Have you been doing only the “yang” styles of yoga which is the active practices which primarily focus on movement and muscular contraction? Do you find that your limbs have limited range of motions even though you have been practicing for some time? It may be time to discover the missing half – the “yin” style of yoga that works the deep tissues of the body.
Yin Yoga is characterized by passive asanas held for several minutes each. Yin Yoga targets connective tissue, specifically those in the hips, thighs and lower spinal areas. Yin Yoga helps to stretch those connective tissues and over time, the practice of yin yoga can lengthen these tissues increasing their flexibility.
I noticed that Yin Yoga is less popular with most practitioners, as most of them prefer the faster paced “yang” yoga which stimulates the muscles in the body, encouraging strength and great physical health. However, if Yin Yoga is not practiced, over time the body will weaken and the joints of the body will become susceptible to injury. As one ages, a lack of flexible joints in the body increases the risk of pain.

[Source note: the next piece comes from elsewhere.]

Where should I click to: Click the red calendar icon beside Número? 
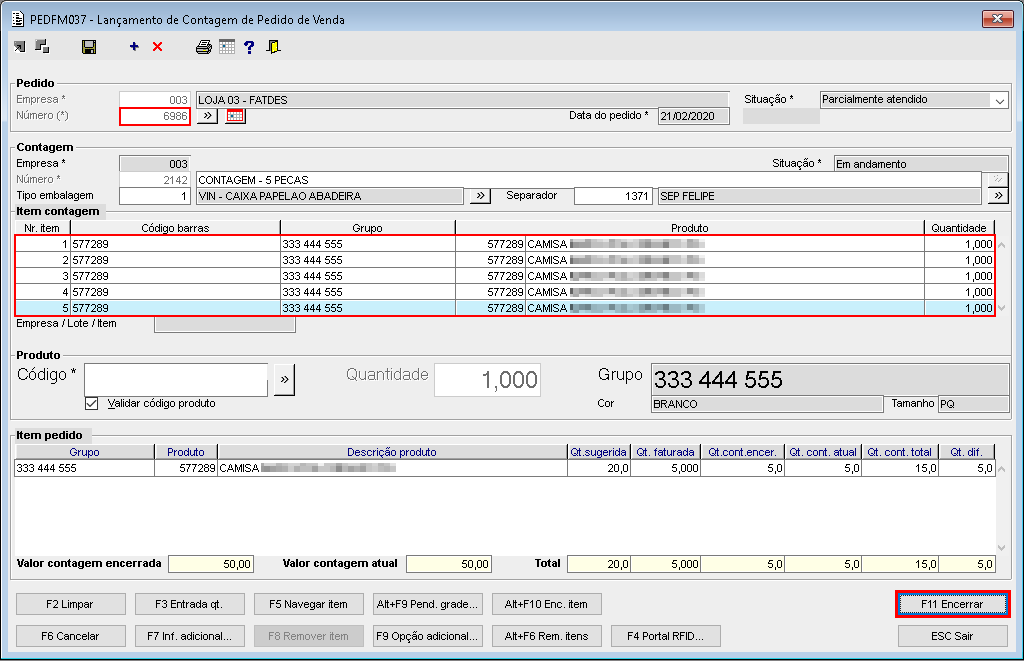(235, 116)
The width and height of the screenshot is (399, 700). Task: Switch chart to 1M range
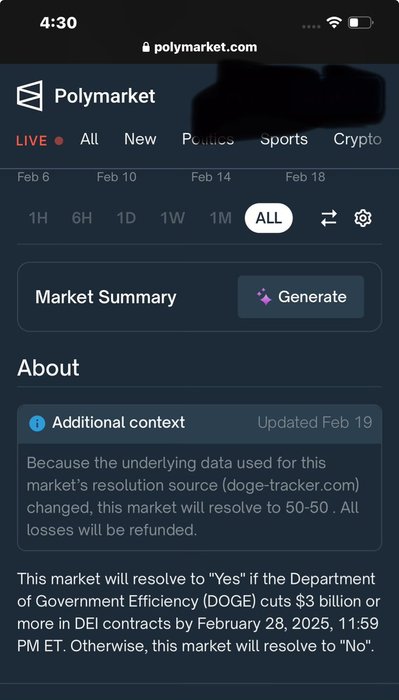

During the practice of yin yoga, the practitioner holds an asana for three to five minutes, allowing one's awareness and breath to be directed to a particular part of the body. Because of the long duration of the asanas, certain poses can be quite challenging, if not for the body, at least for the mind! As such, one of the key values cultivated in the practice of yin yoga is patience.
Yin Yoga is a very effective way to relieve stress, quiet the mind, to open up your hips, hamstring and lower spine, as well as to improve health and well-being.